╭─ EXERCISE DATA

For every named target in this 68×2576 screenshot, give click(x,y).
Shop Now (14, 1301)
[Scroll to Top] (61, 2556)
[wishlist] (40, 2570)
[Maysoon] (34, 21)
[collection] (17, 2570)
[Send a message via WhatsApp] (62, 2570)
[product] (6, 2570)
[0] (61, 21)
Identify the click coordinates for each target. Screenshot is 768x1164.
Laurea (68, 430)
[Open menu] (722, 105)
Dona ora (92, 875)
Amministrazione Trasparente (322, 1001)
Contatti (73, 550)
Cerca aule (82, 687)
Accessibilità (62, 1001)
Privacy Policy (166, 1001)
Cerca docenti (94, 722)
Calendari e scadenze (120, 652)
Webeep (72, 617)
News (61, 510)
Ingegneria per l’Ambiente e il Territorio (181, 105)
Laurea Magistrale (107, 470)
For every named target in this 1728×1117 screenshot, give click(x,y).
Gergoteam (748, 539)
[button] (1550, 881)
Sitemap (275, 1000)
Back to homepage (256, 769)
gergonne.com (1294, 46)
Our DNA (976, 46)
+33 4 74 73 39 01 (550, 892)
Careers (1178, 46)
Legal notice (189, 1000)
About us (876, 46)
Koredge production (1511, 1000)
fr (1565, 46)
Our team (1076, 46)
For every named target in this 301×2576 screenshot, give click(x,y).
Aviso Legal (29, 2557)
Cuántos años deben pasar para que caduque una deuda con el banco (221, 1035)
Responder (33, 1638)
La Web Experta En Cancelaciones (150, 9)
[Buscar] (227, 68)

╰─

## TASK DIRECTIONS
Reproduce each line of the records in which "every" appears.

## OUTPUT
For every named target in this 68×2576 screenshot, give click(x,y).
For every named target in this 1728×1117 screenshot, give click(x,y).
For every named target in this 301×2576 screenshot, give click(x,y).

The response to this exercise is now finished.